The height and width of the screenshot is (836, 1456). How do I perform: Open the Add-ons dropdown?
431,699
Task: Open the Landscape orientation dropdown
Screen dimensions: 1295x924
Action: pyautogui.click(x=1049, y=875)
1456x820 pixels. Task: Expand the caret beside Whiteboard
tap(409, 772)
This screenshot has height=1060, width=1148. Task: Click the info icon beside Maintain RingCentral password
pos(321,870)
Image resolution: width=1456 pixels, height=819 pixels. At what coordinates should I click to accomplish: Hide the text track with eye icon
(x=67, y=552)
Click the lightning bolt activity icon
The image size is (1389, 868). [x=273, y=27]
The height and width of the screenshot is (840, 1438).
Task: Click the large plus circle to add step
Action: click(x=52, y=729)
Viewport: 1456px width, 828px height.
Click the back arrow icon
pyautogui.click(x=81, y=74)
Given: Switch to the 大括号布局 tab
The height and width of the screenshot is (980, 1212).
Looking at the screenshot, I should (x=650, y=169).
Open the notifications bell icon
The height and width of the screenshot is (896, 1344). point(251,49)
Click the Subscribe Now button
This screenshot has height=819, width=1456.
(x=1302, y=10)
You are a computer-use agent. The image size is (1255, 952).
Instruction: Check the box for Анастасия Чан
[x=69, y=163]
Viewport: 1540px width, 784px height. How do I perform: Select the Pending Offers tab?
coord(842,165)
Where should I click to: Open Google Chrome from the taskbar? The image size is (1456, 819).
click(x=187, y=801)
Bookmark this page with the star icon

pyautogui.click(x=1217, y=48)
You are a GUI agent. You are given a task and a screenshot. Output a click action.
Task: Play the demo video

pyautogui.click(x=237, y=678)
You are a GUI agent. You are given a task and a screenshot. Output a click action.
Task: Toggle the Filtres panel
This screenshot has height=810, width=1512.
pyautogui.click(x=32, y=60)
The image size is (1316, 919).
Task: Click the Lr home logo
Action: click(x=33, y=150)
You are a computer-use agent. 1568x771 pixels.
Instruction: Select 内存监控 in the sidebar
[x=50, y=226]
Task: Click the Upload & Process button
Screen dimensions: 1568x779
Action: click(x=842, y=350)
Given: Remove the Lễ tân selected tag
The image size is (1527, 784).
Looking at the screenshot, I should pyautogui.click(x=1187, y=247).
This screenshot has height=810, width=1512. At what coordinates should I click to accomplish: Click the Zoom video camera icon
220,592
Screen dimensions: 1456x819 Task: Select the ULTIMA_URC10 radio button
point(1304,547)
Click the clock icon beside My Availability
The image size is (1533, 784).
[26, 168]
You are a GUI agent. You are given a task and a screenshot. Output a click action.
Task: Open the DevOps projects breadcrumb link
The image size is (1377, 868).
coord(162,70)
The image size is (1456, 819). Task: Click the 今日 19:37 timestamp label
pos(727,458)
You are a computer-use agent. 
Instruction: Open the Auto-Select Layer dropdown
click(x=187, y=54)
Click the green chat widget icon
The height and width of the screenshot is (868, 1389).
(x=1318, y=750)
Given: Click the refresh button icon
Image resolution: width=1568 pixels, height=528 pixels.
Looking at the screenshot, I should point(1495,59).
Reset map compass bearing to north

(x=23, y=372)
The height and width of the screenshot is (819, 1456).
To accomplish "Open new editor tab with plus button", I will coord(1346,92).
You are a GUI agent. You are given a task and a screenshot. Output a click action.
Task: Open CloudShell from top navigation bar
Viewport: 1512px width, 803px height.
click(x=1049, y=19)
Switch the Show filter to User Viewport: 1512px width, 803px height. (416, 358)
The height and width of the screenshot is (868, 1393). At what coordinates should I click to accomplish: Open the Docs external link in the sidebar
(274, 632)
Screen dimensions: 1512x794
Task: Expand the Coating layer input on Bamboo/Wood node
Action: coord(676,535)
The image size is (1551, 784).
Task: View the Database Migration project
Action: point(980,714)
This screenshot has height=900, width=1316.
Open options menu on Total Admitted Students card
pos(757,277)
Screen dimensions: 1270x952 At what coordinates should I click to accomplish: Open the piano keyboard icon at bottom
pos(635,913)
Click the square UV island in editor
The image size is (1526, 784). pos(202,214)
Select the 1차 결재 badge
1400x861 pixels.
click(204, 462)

Try it ▸ Each line above needs to be returned exactly as it is.

Task output ▸
The height and width of the screenshot is (836, 1456). How do I perform: Open the Add-ons dropdown?
431,699
Task: Open the Landscape orientation dropdown
Screen dimensions: 1295x924
Action: pyautogui.click(x=1049, y=875)
1456x820 pixels. Task: Expand the caret beside Whiteboard
tap(409, 772)
This screenshot has height=1060, width=1148. Task: Click the info icon beside Maintain RingCentral password
pos(321,870)
Image resolution: width=1456 pixels, height=819 pixels. At what coordinates should I click to accomplish: Hide the text track with eye icon
(x=67, y=552)
Click the lightning bolt activity icon
The image size is (1389, 868). [x=273, y=27]
The height and width of the screenshot is (840, 1438).
Task: Click the large plus circle to add step
Action: click(x=52, y=729)
Viewport: 1456px width, 828px height.
Click the back arrow icon
pyautogui.click(x=81, y=74)
Given: Switch to the 大括号布局 tab
The height and width of the screenshot is (980, 1212).
Looking at the screenshot, I should (x=650, y=169).
Open the notifications bell icon
The height and width of the screenshot is (896, 1344). point(251,49)
Click the Subscribe Now button
This screenshot has height=819, width=1456.
(x=1302, y=10)
You are a computer-use agent. The image size is (1255, 952).
Instruction: Check the box for Анастасия Чан
[x=69, y=163]
Viewport: 1540px width, 784px height. How do I perform: Select the Pending Offers tab?
coord(842,165)
Where should I click to: Open Google Chrome from the taskbar? The image size is (1456, 819).
click(x=187, y=801)
Bookmark this page with the star icon

pyautogui.click(x=1217, y=48)
You are a GUI agent. You are given a task and a screenshot. Output a click action.
Task: Play the demo video

pyautogui.click(x=237, y=678)
You are a GUI agent. You are given a task and a screenshot. Output a click action.
Task: Toggle the Filtres panel
This screenshot has height=810, width=1512.
pyautogui.click(x=32, y=60)
The image size is (1316, 919).
Task: Click the Lr home logo
Action: click(x=33, y=150)
You are a computer-use agent. 1568x771 pixels.
Instruction: Select 内存监控 in the sidebar
[x=50, y=226]
Task: Click the Upload & Process button
Screen dimensions: 1568x779
Action: click(x=842, y=350)
Given: Remove the Lễ tân selected tag
The image size is (1527, 784).
Looking at the screenshot, I should pyautogui.click(x=1187, y=247).
This screenshot has height=810, width=1512. At what coordinates should I click to accomplish: Click the Zoom video camera icon
220,592
Screen dimensions: 1456x819 Task: Select the ULTIMA_URC10 radio button
point(1304,547)
Click the clock icon beside My Availability
The image size is (1533, 784).
[26, 168]
You are a GUI agent. You are given a task and a screenshot. Output a click action.
Task: Open the DevOps projects breadcrumb link
The image size is (1377, 868).
coord(162,70)
The image size is (1456, 819). Task: Click the 今日 19:37 timestamp label
pos(727,458)
You are a computer-use agent. 
Instruction: Open the Auto-Select Layer dropdown
click(x=187, y=54)
Click the green chat widget icon
The height and width of the screenshot is (868, 1389).
(x=1318, y=750)
Given: Click the refresh button icon
Image resolution: width=1568 pixels, height=528 pixels.
Looking at the screenshot, I should point(1495,59).
Reset map compass bearing to north

(x=23, y=372)
The height and width of the screenshot is (819, 1456).
To accomplish "Open new editor tab with plus button", I will coord(1346,92).
You are a GUI agent. You are given a task and a screenshot. Output a click action.
Task: Open CloudShell from top navigation bar
Viewport: 1512px width, 803px height.
click(x=1049, y=19)
Switch the Show filter to User Viewport: 1512px width, 803px height. (416, 358)
The height and width of the screenshot is (868, 1393). At what coordinates should I click to accomplish: Open the Docs external link in the sidebar
(274, 632)
Screen dimensions: 1512x794
Task: Expand the Coating layer input on Bamboo/Wood node
Action: coord(676,535)
The image size is (1551, 784).
Task: View the Database Migration project
Action: point(980,714)
This screenshot has height=900, width=1316.
Open options menu on Total Admitted Students card
pos(757,277)
Screen dimensions: 1270x952 At what coordinates should I click to accomplish: Open the piano keyboard icon at bottom
pos(635,913)
Click the square UV island in editor
The image size is (1526, 784). pos(202,214)
Select the 1차 결재 badge
1400x861 pixels.
click(204, 462)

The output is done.